Hounsou's resounding accolades for the contemporary, non-physically dependent role finally opened filmmakers' eyes to the actor's untapped range, which only helped to help the actor make strides towards his goal of becoming a traditional Hollywood leading man. He had supporting roles in the outlaw motorcycle actioner "Biker Boyz" (2003) alongside Laurence Fishburne and joined forces with Angelina Jolie's videogame-inspired heroine in "Lara Croft Tomb Raider: The Cradle of Life" (2003), before returning to primetime in a few appearances on the hit series "Alias" (ABC, 2001-06). Hounsou next turned up in a brief but compelling stint as the mysterious voodoo practitioner and L.A. club owner Papa Midnight in the comic book-derived horror/action hybrid, "Constantine" (2005). In a refreshing break from the string of high-octane projects, Hounsou provided the romantic spark as the studly electrician who lives above Queen Latifah's hair salon in "Beauty Shop" (2005), a spin-off of the popular "Barbershop" franchise. The same year, he appeared in a supporting role as the intensely focused head of a private security system trying to recapture a pair of escapees from a cloning facility in Michael Bay's derivative sci-fi thriller "The Island" (2005), starring Ewan McGregor and Scarlett Johansson.
He next appeared in the romantic crime thriller "Blood Diamond" (2006), a sweeping tale directed by Edward Zwick about a South African diamond smuggler (Leonardo DiCaprio) and a poor fisherman (Hounsou) who join forces to find a rare pink diamond that will transform both their lives. Like "Amistad" and "Gladiator" before, "Blood Diamond" launched Hounsou into the critical spotlight again. He was recognized by the Academy of Motion Picture Arts and Sciences with an Oscar nomination for Best Supporting Actor. He was also nominated by the Screen Actors Guild for Outstanding Performance by a Male Actor in a Supporting Role and took home Best Supporting Actor awards from the National Board of Review and the Washington, D.C. Area Film Critics Association.

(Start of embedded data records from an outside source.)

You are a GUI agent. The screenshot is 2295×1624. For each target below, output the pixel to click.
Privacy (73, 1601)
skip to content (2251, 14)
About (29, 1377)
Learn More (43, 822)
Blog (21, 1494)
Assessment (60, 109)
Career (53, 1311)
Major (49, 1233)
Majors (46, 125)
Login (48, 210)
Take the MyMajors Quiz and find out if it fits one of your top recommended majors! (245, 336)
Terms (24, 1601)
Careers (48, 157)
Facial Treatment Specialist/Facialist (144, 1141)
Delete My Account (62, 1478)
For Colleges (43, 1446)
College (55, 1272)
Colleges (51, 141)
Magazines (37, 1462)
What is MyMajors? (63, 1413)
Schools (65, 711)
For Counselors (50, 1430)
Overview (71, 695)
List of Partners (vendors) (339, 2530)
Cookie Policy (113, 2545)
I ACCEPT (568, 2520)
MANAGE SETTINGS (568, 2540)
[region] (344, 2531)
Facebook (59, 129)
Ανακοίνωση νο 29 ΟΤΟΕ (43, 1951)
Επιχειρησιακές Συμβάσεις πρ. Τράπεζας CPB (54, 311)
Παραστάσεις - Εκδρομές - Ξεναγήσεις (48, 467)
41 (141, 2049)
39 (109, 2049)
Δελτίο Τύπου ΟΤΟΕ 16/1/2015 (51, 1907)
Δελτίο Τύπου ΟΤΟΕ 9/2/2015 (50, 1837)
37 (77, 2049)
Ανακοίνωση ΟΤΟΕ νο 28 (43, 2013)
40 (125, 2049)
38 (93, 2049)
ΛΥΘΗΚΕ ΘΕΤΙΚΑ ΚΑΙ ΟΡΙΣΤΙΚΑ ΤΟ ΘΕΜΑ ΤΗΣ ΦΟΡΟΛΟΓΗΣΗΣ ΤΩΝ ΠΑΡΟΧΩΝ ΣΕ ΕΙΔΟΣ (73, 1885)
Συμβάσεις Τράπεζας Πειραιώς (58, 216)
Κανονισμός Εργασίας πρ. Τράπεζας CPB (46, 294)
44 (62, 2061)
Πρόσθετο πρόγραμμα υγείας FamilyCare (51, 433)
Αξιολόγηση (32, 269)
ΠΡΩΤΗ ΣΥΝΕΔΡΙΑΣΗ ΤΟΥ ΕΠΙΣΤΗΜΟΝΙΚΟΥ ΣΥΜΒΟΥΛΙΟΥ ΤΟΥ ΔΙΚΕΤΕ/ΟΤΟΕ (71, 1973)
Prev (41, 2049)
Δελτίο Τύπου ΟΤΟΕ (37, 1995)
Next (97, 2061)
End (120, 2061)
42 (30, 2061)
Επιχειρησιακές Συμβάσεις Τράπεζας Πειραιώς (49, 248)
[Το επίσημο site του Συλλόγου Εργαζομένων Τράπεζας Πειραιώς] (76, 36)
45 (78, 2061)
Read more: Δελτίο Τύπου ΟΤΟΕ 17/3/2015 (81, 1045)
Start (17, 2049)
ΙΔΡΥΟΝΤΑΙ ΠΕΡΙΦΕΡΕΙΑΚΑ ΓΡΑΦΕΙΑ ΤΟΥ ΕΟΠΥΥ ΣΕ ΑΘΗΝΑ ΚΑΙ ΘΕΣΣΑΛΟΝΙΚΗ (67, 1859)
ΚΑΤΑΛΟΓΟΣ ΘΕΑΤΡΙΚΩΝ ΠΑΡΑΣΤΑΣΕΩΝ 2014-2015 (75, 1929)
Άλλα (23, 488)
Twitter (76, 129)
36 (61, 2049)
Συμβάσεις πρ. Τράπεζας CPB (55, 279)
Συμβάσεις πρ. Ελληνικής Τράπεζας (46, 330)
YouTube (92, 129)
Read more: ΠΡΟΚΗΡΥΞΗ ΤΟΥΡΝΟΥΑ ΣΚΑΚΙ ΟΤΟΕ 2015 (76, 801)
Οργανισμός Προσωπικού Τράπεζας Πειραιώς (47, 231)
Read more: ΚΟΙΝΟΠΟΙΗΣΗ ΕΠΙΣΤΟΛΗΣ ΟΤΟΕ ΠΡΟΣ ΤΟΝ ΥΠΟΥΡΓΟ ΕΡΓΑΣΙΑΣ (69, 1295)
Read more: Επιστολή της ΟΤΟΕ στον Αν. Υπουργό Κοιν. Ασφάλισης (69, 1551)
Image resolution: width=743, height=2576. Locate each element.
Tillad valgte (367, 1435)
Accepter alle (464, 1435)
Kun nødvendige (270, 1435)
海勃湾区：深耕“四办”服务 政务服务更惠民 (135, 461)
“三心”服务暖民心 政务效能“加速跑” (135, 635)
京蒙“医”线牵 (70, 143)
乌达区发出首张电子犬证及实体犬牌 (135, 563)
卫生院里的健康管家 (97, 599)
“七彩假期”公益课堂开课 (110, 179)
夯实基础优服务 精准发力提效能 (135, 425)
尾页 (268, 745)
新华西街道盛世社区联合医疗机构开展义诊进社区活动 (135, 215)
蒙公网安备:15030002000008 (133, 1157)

Hounsou's co-starring role in "Eragon" (2006), an epic fantasy about a young boy (Ed Speleers) who finds a dragon hatchling which thrusts him into a world of magic and power, came and went without much fanfare. Hounsou went on to enjoy a moderate box office hit with "Never Back Down" (2006), a clichéd actioner where he was well-cast as a martial arts instructor who provides a strong moral voice to a hot-headed teenager (Sean Faris). Off-screen Hounsou was garnering his first real tabloid headlines when he began to romance Kimora Lee Simmons, ex-wife of hip-hop impresario Russell Simmons, and, herself, a successful CEO of Baby Phat Fashions.
In a rare villainous role, Hounsou co-starred in the 2009 sci-fi thriller "Push" as a government intelligence agent who subjects unwilling participants to scientific experiments. Hounsou's talent was much better showcased, however, in Julie Taymor's 2009 film adaptation of Shakespeare's "The Tempest." As Caliban, Hounsou held his own opposite stage veteran Helen Mirren's Prospera, and reinforced his potential as a leading man in high quality, artful filmmaking.